Yes, but why? he wanted to ask. OK, so she was a very pretty girl, but surely married men weren’t constantly harassing her?

Or maybe it wasn’t married men, he suddenly thought. Maybe it was one particular married man who had put those dark shadows under her eyes, made her so thin and pale. To his surprise, the thought angered him. A lot.

Well, of course it did, he told himself. He was the head of a very busy department and if a member of his staff was having problems it was up to him to investigate before the problem affected their work. And it didn’t make a blind bit of difference if the member of staff in question possessed a pair of the largest, bluest eyes he’d ever seen, and short curly hair the colour of sunripened corn. It didn’t.

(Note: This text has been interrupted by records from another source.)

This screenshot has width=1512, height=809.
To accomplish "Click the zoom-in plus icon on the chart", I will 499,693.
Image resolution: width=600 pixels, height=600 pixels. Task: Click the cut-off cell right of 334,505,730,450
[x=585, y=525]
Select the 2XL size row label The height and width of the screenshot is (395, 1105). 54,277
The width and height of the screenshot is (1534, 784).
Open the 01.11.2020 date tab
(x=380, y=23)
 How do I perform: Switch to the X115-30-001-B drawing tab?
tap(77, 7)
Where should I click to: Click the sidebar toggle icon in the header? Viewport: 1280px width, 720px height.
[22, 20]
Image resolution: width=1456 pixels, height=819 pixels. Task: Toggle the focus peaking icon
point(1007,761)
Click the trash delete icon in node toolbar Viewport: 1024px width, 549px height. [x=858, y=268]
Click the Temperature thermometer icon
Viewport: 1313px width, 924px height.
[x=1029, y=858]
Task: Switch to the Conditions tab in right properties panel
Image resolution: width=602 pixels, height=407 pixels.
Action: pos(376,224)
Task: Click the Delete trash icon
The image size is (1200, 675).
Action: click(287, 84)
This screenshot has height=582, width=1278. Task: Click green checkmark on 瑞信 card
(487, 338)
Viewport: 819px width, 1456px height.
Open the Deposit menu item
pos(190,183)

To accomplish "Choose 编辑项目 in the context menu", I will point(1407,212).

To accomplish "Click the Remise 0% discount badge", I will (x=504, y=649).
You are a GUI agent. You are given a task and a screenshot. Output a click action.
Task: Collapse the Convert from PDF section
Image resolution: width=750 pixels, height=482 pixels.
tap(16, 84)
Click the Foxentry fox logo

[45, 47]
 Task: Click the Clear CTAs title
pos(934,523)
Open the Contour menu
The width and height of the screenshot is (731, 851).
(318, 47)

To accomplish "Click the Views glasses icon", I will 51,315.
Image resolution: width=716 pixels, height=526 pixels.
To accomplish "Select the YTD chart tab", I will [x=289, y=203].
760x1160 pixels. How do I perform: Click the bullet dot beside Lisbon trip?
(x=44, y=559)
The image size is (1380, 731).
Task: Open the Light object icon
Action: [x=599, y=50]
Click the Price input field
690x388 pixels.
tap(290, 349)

‘And I know I shouldn’t have said what I did, but if you could just give me another chance.’

The blue eyes were fixed on him, unhappy, pleading, and he gazed at her blankly. What on earth was she talking about? What second chance? And then the penny dropped.

‘Good grief, Annie, I’m not going to fire you.’

‘You’re not?’ she said faintly, and he shook his head.

‘For one thing, Woody says you’re an excellent doctor.’

‘She does?’

‘Mind you, that was before the tea trolley went west so she’s probably revised her opinion by now.’ He’d hoped for a chuckle. He’d hoped at the very least for a small smile, but she simply gazed at him miserably, and he frowned. ‘Annie, I clearly said something to you earlier that deeply upset you, and I do wish you’d tell me what it was.’

What could she say? That it wasn’t what he’d said, but the fact that she’d thought he was married that had made her so angry? He wanted her to explain, and she didn’t want to explain. Her private life was just that. Private.

‘I’m sorry I was so rude to you, and I’m sorry about the tea trolley,’ she muttered. ‘I promise it won’t happen again.’

‘Annie—’

‘Can I go now, please?’

He stared at her in frustration. He couldn’t force her to stay and drink her coffee. Couldn’t hold her hostage until she told him what—or who—had caused those deep shadows under her deep blue eyes. With a sigh, he nodded.

‘Just remember I’m here if you ever need someone to talk to,’ he called after her as she hurried out of his consulting room. ‘No strings—no hidden agenda.’

She didn’t answer him—couldn’t. He’d been a lot kinder to her than she deserved, but she didn’t want him to be kind. She didn’t want him to see her at all. She wanted anonymity. Anonymity was safe. Being noticed wasn’t. She had her son, and now this job. She didn’t want anything or anyone else in her life.

‘Did he fire you?’ Liz asked as soon as she saw her. ‘I didn’t think he would,’ she continued with relief when Annie shook her head. ‘It was an accident, and accidents can happen to anyone, can’t they?’

To me more than most, Annie thought ruefully, then remembered. ‘What did Dr Dunwoody say?’

Liz’s eyes rolled heavenwards. ‘You don’t want to know.’

‘As bad as that?’

‘Just be grateful your shift’s over.’

Annie glanced at the ward clock. Liz was right. It was almost a quarter past four. She had to go. David had offered to collect Jamie from the day-care centre and to look after him until she got home, but the last thing her brother needed was a small boy under his feet. Especially if that small boy was being difficult because he’d had a rotten day.

He hadn’t. In fact, she could scarcely get a word in edgewise while Jamie excitedly told her about the toys he’d played with, the Viking longship he’d made from egg boxes and the lunch he’d enjoyed.